Sir Kingsley Amis was right on countless counts, I'm sure. But on two things in particular: the German wine label is one of them (the other is English grammar).
German wines seem to me to be under-loved generally (blame this wee maiden), but among their genuine lovers they are nonpareil. I know of one such soul whom, prompted with that canard about a deserted island and three items, chose a cork-screw and two bottles of Egon Muller.
The classic Rieslings are indeed peerless. But nothing vexed me so much during my wine exams than the sight of a German label. Entire German words can last longer than many sentences. The classification system is easy enough with enough familiarity, but to the wet-behind-the-ears naif it is as accessible as Stalag Luft.
Thank heavens then for the 'new wave' of German wines, which we hope will open up that great country's wines to a whole new contemporary market. And thank heavens too forGerman Wine Agencies, who are bringing those wines to these shores.
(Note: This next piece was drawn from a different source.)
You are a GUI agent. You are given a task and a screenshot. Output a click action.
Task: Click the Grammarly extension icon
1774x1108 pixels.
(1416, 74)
Their portfolio tasting last week, housed in a trendy Earl's Court hotel, was serene and efficient, quiet and contemplative. No fussiness, just letting the wines (and their labels) do the talking.
We have a bit of a thing for labels at Red Squirrel Wine (hang around us long enough and you'll notice we also have a bit of a thing for "a bit"). And there aren't many finer than the likes of Markus Schneider, Oliver Zeter, Matthias Runkel and Langenwalter (see images to the right).
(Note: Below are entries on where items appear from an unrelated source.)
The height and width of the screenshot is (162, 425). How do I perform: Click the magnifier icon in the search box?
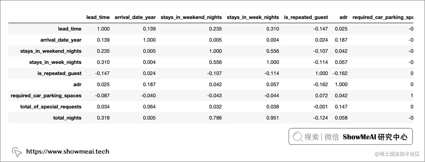pyautogui.click(x=298, y=137)
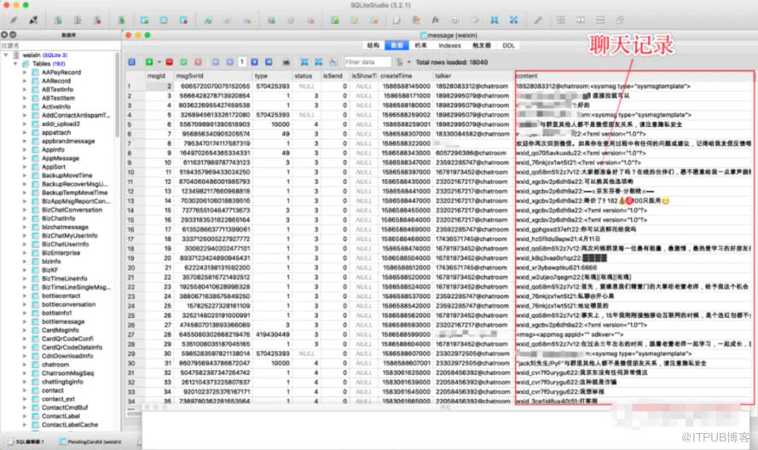The width and height of the screenshot is (758, 450).
Task: Click the Filter data input field
Action: pos(367,62)
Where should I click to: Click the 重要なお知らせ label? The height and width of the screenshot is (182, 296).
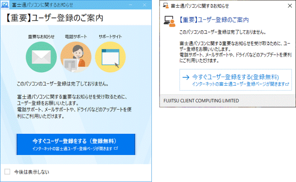click(x=41, y=37)
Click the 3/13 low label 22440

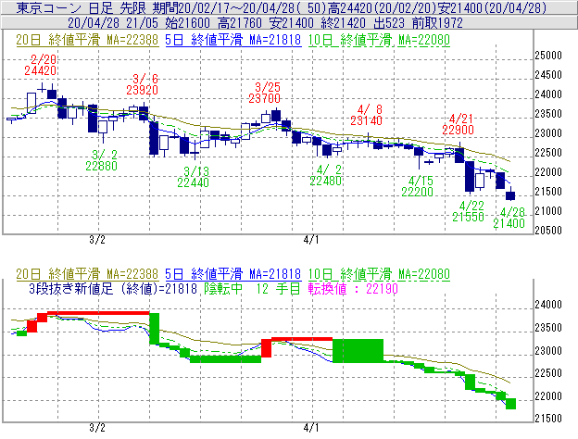point(195,182)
They were only the prettiest of the bunch too. Just about every wine there tasted very, very good indeed.
Schneider's Riesling develops on you out of nowhere. His Ursprung (Cabernet Sauvignon, Merlot, Portugieser & Cabernet Mitos) is sweetly perfumed and superbly balanced. While the show-stopping Black Print (St Laurent, Merlot, Cabernet Sauvignon, Cabernet Mitos & Cabernet Dorsa) is as much of a mouthful in tasting as it is in speaking: smooth, supple and very impressive.
The 'Z' Cuvee by Oliver Zeter (Cabernet Sauvignon, Cabernet Franc and Syrah) has stunning precision, with herbs, mint and green pepper bouncing around as playfully as the teddy bears on his other labels - such as the pronounced, ripe Sauvignon Blanc.
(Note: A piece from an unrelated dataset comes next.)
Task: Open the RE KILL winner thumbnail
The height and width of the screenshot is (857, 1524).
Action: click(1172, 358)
Thorsten Langenwalter makes a mean Gewurztraminer: classic aromas and on the palate as elegant as the bottle. We also loved the leathery, strawberry wildness of Holger Koch's organic Pinot Noir Kaiserstuhl 2011. His Herrenstuck is if anything even earthier and more of a wine to pair with foods.
Georg Fogt surprised and delighted us with his 2011 Dornfelder & Potugieser: meaty and spicy yet still light and easy to drink. Lisa Bunn doesn't go in for the modern labelling but even so, her vintage approach is endearing rather than dated. And her 2010 Pinot Noir is just lovely: perfumed and plummy, even figgy.
Matthias Runkel's Pinot Noir 2009 was perhaps even better still. It shows a bit more ageing, more 'animal' complexity (smoked bacon anyone?) and just wants to go on and on and on.
Binz + Bratt are one of the more forward-thinking and radical producers (yes, even among this gang). Pinot Noir and Cabernet Sauvignon isn't a commonly seen combination, the two grapes thought to be at the opposite ends of most spectra. Yet it looked like a Pinot and smelled like a Cab, it had good acidity, and all things considered the experiment worked.
The whole lot taken together though are far from a trendy experiment. This is German viticulture and - crucially - marketing brought into the twenty-first century. The wines look great, and they taste greater.
And considering the amount of screw-caps on show, my old friend could take a third bottle to their deserted island and forget the corkscrew altogether.